No floating point for sprintf, it prints a '?'.
The functions sprintf
, sscanf
and the alike functions (snprintf
and others) do not have floating point support for avr microcontrollers.
History
One of the first Arduino boards used the Atmega8 microcontroller with only 8k flash and 1k sram. It was important to be very memory efficient.
The gcc compiler did not automatically include the floating point support libraries for the sprintf
functions, however it was easy to include them. Arduino decided not to include those extra libraries because they use extra memory.
Arduino has a preprocessor, compiler and linker that tries to only use code that is actually used. The sprintf
does not know at compile time if floating point will be used, so it would have to include those extra floating point support libraries whether they were used or not.
Now it is 2018 and it is sadly still not included.
Workaround
- The
Serial.println
functions can print floating point variables. They can however not print the output in scientific notation. It rounds the value that is printed to the nearest number.
- The
dtostrf()
and dtostre()
convert a float
variable to text.

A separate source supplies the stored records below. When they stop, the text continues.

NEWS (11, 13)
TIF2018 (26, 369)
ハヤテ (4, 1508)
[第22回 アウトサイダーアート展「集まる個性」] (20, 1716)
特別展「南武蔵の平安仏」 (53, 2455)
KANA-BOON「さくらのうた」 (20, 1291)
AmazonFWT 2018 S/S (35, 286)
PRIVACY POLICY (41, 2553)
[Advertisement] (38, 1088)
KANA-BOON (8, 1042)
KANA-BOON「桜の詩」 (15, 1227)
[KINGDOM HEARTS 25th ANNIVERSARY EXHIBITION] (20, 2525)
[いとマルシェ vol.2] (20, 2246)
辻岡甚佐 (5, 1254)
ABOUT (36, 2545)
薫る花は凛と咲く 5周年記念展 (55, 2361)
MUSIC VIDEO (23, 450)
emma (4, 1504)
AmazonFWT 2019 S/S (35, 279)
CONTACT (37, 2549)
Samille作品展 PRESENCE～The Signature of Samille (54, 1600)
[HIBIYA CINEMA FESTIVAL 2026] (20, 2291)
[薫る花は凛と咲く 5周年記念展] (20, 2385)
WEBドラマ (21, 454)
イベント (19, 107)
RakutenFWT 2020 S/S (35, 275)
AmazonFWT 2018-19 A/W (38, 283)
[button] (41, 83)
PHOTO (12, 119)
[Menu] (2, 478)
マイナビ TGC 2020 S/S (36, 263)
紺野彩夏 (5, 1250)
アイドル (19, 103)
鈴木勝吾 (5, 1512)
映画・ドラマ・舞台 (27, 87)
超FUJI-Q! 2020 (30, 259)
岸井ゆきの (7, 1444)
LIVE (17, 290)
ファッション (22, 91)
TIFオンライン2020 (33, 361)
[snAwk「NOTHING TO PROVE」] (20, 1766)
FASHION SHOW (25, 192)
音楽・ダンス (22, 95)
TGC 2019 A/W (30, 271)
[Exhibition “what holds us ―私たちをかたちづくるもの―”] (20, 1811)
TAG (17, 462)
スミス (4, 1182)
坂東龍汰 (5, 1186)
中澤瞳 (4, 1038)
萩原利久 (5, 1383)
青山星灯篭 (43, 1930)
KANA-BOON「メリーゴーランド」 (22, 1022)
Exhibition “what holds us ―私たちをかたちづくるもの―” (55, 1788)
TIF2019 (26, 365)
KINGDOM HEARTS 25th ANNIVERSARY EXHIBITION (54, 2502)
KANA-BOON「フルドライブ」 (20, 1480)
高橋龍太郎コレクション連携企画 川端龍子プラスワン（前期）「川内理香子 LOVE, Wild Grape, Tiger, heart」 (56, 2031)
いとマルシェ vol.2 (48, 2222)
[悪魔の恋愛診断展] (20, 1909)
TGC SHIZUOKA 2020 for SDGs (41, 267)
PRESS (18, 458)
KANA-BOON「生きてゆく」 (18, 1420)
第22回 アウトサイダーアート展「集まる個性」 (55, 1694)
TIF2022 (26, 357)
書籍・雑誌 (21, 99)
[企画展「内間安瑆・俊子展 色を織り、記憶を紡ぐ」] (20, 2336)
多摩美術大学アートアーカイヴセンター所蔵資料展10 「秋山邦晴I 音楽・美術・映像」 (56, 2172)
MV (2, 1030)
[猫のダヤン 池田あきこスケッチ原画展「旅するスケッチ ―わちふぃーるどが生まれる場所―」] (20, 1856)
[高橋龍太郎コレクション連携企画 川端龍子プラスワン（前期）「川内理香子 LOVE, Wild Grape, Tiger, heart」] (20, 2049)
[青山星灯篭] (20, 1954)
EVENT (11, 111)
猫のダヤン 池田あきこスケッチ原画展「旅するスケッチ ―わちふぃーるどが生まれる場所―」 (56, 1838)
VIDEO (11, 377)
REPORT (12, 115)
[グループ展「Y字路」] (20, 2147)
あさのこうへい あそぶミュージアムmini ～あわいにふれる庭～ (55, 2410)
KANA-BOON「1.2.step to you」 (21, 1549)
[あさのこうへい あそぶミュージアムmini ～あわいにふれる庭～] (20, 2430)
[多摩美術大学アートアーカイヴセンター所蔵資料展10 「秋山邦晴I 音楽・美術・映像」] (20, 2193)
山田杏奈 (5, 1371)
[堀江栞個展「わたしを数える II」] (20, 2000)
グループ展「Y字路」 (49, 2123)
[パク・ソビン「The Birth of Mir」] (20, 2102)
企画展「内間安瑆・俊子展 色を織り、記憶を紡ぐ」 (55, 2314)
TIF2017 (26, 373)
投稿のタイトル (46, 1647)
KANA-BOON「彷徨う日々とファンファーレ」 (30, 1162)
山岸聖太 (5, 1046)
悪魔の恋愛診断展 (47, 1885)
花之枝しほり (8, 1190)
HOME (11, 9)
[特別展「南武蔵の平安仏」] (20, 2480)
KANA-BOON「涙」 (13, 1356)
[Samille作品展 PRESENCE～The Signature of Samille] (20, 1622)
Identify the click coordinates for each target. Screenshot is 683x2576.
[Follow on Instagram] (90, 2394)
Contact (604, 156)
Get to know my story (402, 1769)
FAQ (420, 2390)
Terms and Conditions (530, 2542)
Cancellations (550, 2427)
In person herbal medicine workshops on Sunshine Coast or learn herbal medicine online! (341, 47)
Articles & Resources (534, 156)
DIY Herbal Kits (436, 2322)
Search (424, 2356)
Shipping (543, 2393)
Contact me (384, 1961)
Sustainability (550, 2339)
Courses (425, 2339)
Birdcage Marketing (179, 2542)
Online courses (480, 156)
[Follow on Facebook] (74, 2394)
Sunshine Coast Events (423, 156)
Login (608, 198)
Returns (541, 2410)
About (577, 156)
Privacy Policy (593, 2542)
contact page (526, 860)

The dtostre()
is for scientific notation.
- A variable of the
float
type can be cast to a integer.
- The Arduino String object can handle a
float
.
Only float
for avr microcontrollers, no double
.
The avr microcontrollers are 8-bit microcontrollers. There is no floating point library for 64-bit double
variables, only a library for 32-bit float
variables.
That library is according to the IEEE standard and is extremely fast and optimized.